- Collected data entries
§ §
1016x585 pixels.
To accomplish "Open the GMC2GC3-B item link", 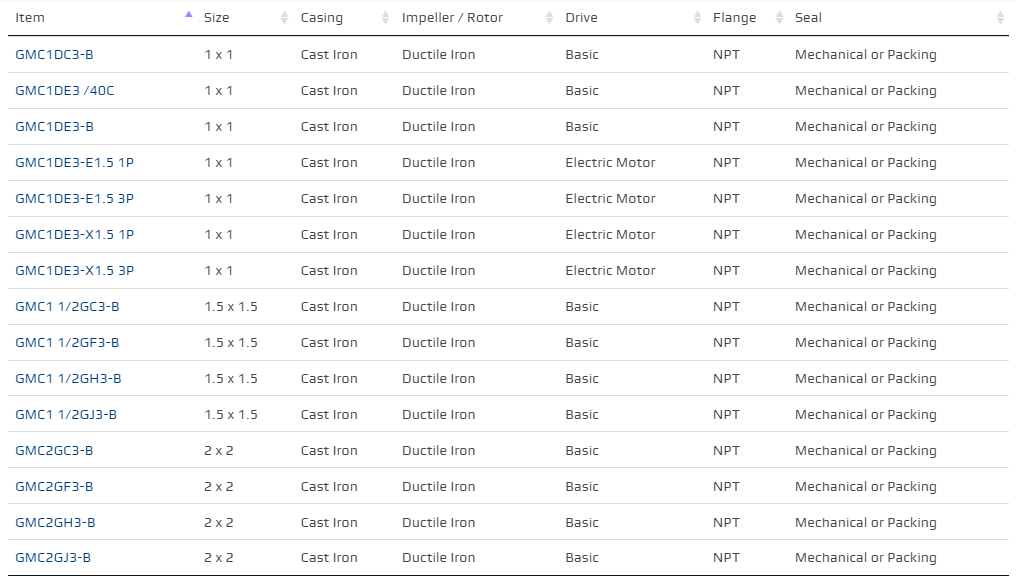I will 54,451.
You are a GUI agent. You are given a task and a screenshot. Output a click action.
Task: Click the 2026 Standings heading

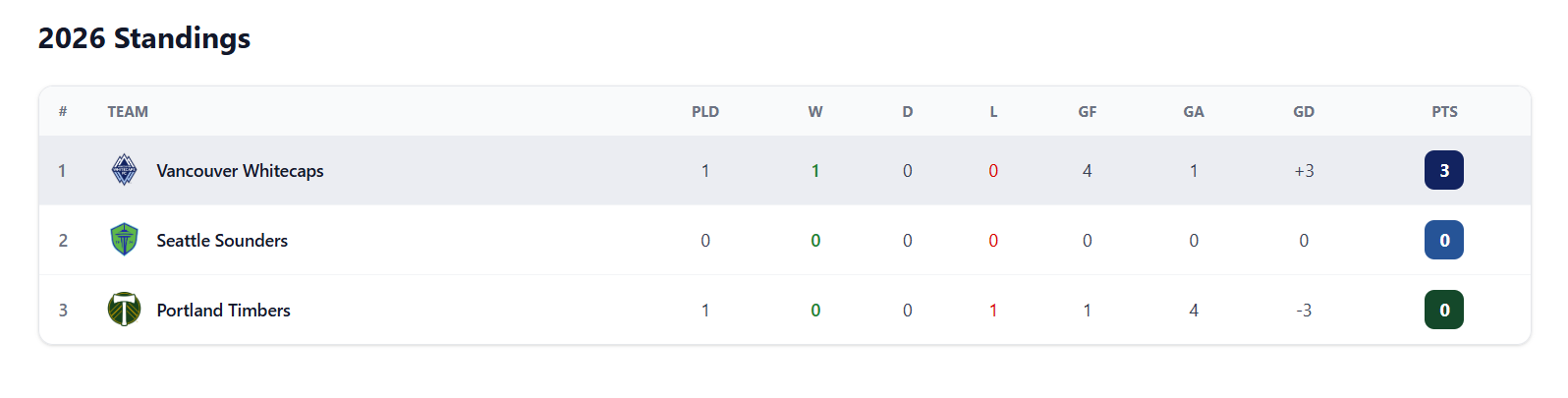[x=144, y=38]
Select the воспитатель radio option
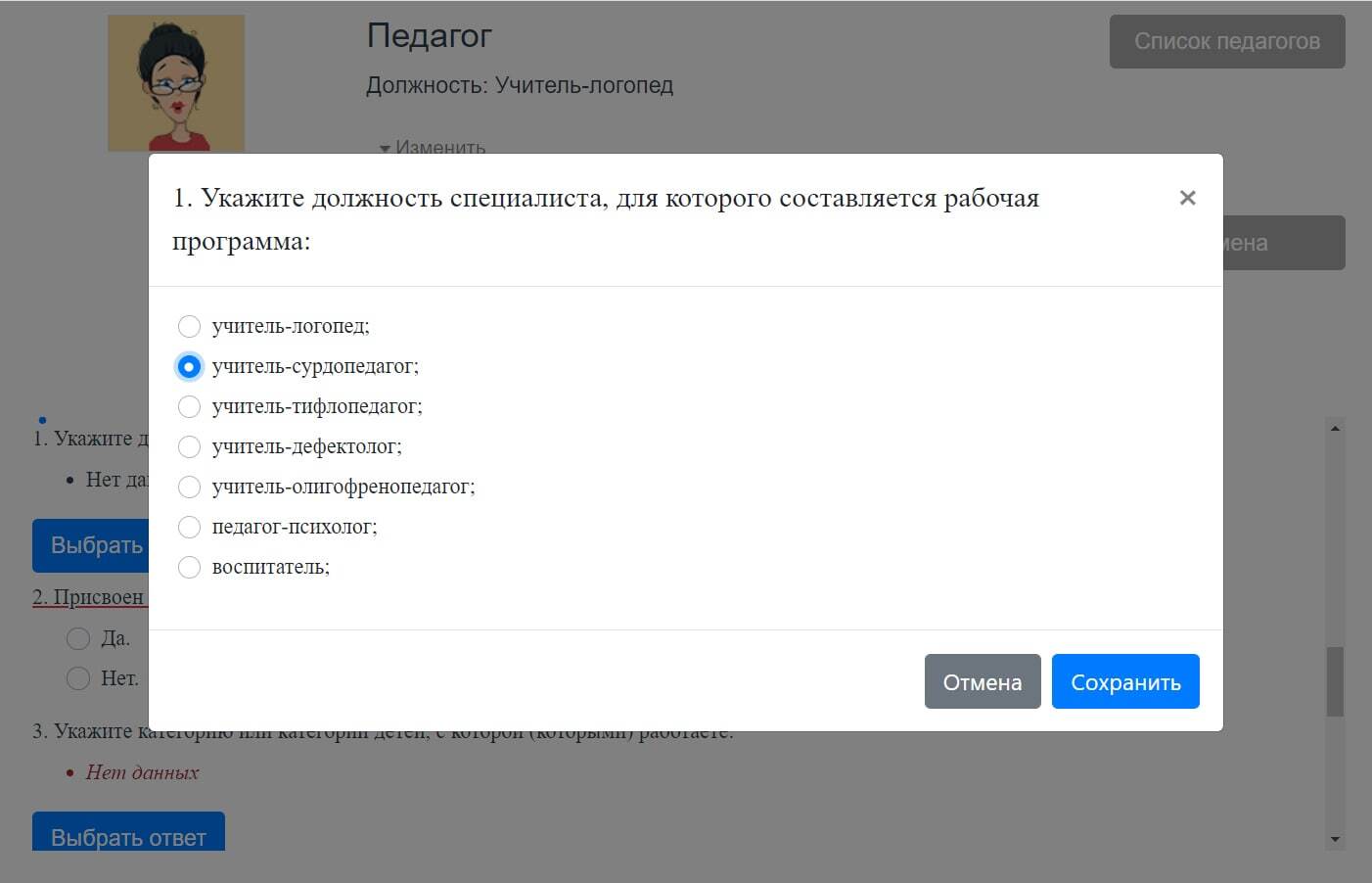 click(189, 567)
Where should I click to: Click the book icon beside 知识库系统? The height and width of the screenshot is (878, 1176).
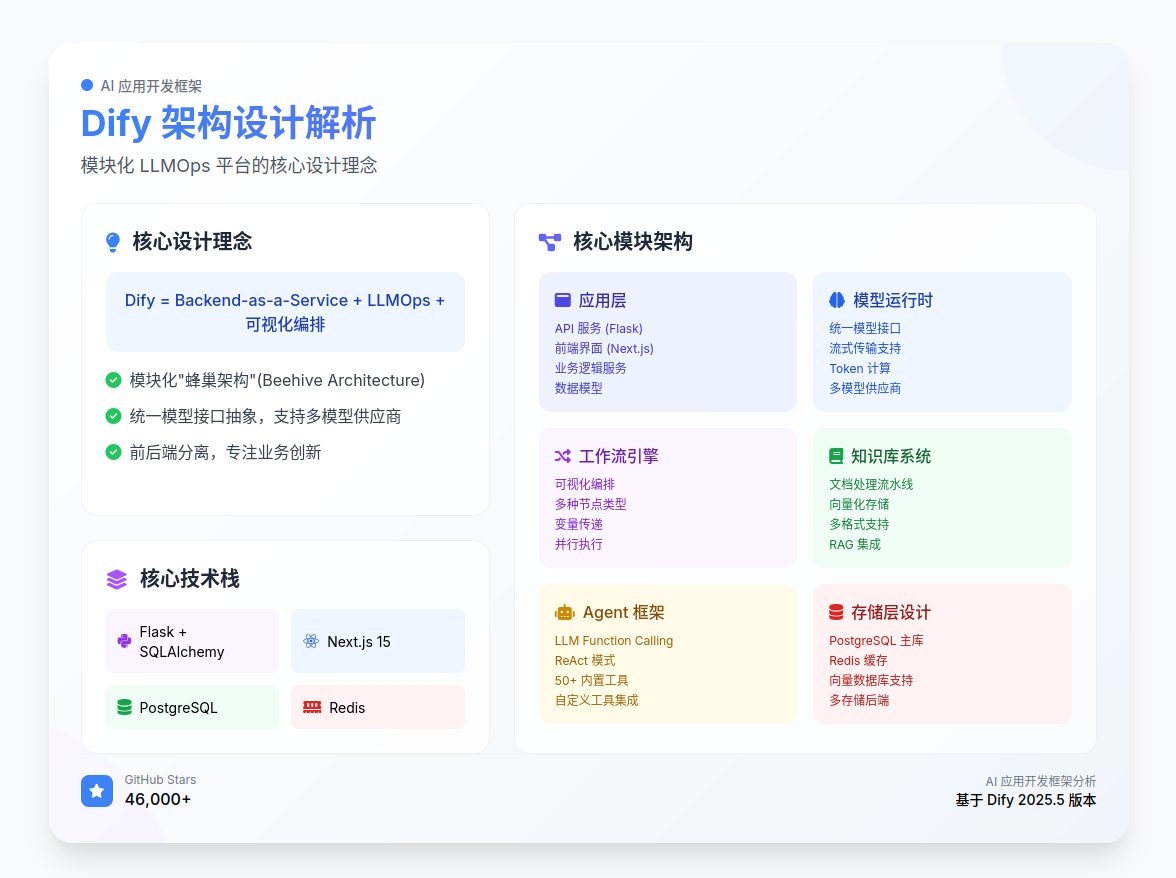[835, 455]
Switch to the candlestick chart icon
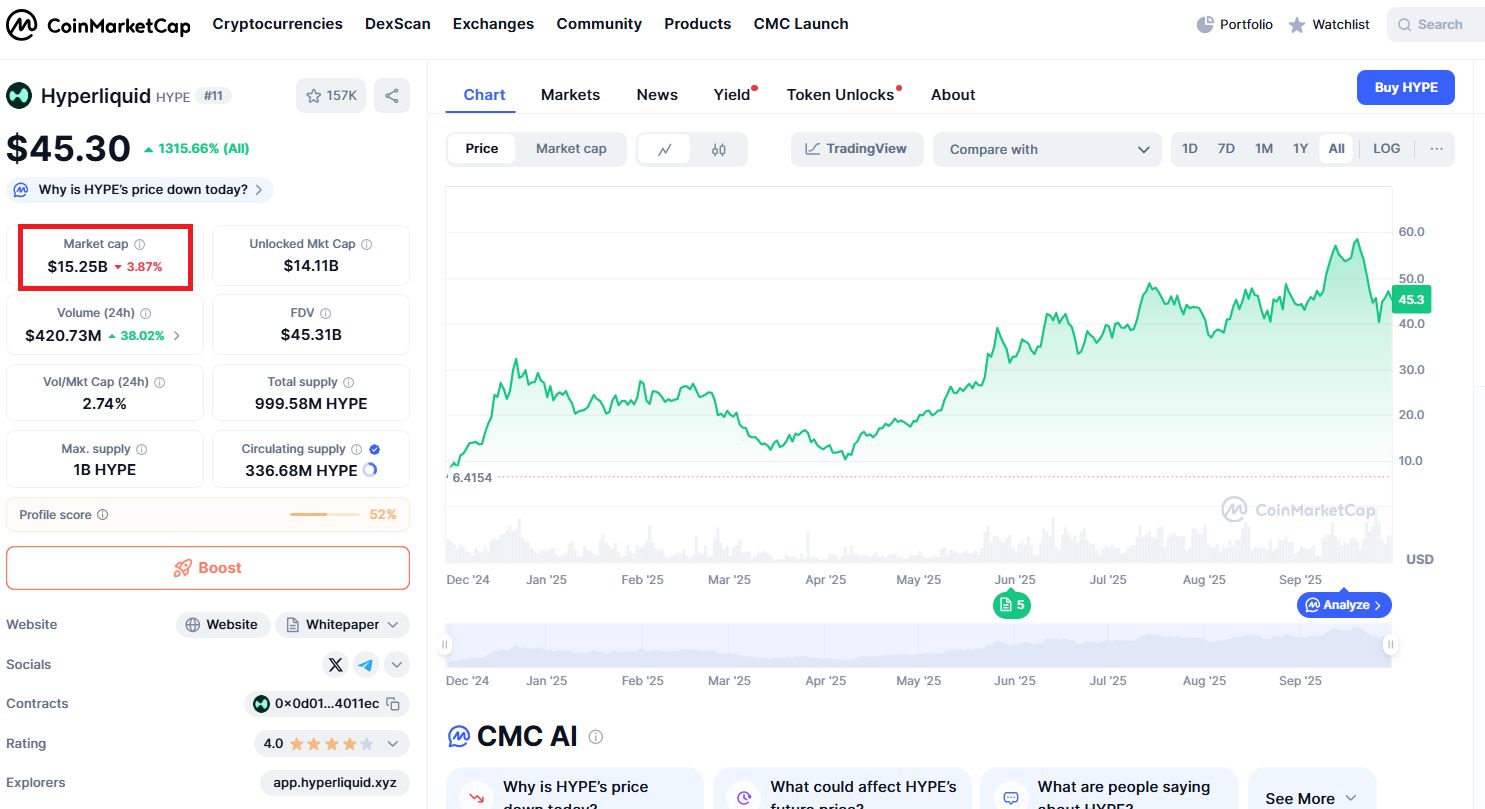Screen dimensions: 1485x809 (719, 149)
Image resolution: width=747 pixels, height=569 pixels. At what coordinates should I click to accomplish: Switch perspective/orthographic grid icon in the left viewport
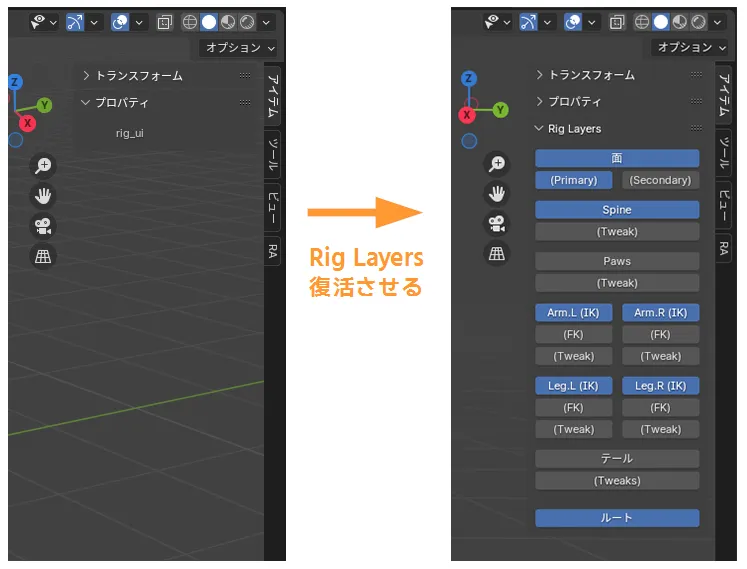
§ §
- Task brief
Reproduce exactly, without any picture, the lines from the one bearing "Select the воспитатель radio option" to the last line of the records above.

- Solution
Select the воспитатель radio option
 click(189, 567)
Where should I click to: Click the book icon beside 知识库系统? The height and width of the screenshot is (878, 1176).
[835, 455]
Switch to the candlestick chart icon
Screen dimensions: 1485x809 (719, 149)
Image resolution: width=747 pixels, height=569 pixels. At what coordinates should I click to accomplish: Switch perspective/orthographic grid icon in the left viewport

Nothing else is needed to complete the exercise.